ソウルのアパート(マンション)賃貸市場で伝貰(チョンセ)が減少し、月貰(ウォルセ)が増加する傾向が顕著になっている。最近7年間で、全額保証金の 伝貰世帯は3万世帯以上減少したのに対し、半全額保証金を含む月額賃貸の月貰世帯は5万世帯以上増加したことが分かった。
17日、国家統計ポータル(KOSIS)の住宅実態調査マイクロデータを分析した結果、2024年のソウルのマンション賃貸世帯のうち、伝貰は37万1972世帯を記録し、全体の61.9%を占めた。保証金の有無を含む月貰は22万9029世帯で、38.1%となった。
現行のサンプル制度で調査が始まった2017年と比較すると、賃貸市場の変化が顕著である。当時の伝貰世帯は40万6855世帯で全体の69.7%を占め、月貰は17万7269世帯で30.3%だった。
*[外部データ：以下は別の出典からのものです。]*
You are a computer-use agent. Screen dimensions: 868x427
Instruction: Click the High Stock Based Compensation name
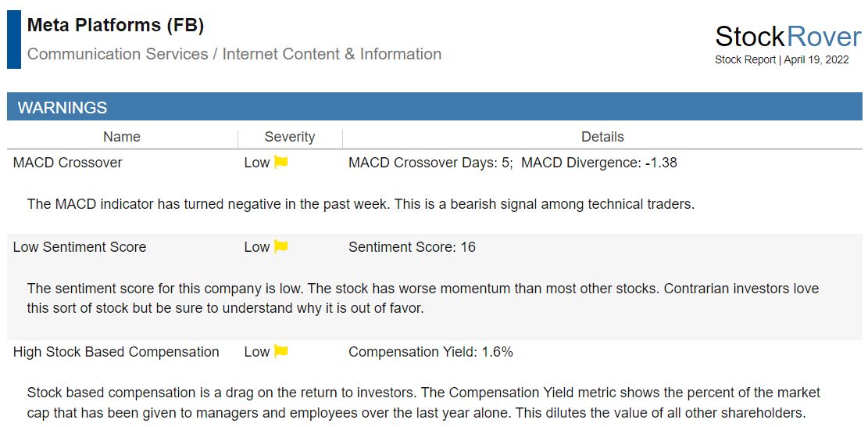(116, 352)
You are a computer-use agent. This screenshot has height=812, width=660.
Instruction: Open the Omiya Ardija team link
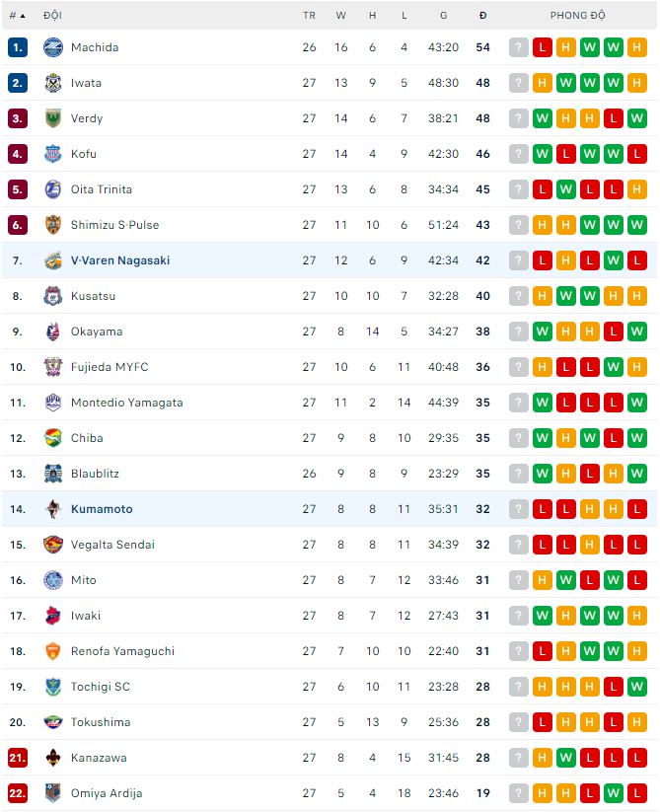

7年間で伝貰の比率は7.8ポイント低下した一方、月貰の比率は同様の幅で上昇した。世帯数で見ると、伝貰は3万4,883世帯減少し、月貰は5万1,760世帯増加した。
特に同期間、ソウルのマンション全体の賃貸世帯が58万4124世帯から60万1001世帯に約1万7000世帯増加したことを考慮すると、月貰の増加傾向がさらに目立つ。賃貸需要自体が大幅に増加したというよりは、賃貸市場における月貰の比率が急速に拡大したと解釈できる。
月貰の比率は、コロナパンデミックだった2020年には28.8%(17万2876世帯)まで低下したが、2021年には38.4%に急増した。その後、2022年は37.2%、2023年は35.6%とやや低下したものの、2024年には再び38.1%まで上昇した。
今後、ソウルの賃貸市場の月貰化がさらに加速する可能性があるとの見通しも出ている。最近の不動産税制改正で実住が強調される中、伝貰物件の供給が減少する可能性が指摘されている。
複数住宅所有者と非居住の1住宅所有者の税負担が増大した場合、家主が保有住宅を処分したり、伝貰保証金を月貰に転換する動きが見られる可能性があるとの見方だ。賃貸供給の減少が現実化すれば、入居者の月貰負担もさらに大きくなる可能性がある。
一方、韓国政府が去る13日に首都圏で新規住宅地を含め23万世帯以上を追加供給する内容の「伝貰・売買市場の安定化のための住宅迅速供給策」を発表したものの、庶民の住居不安は当分続くとみられる。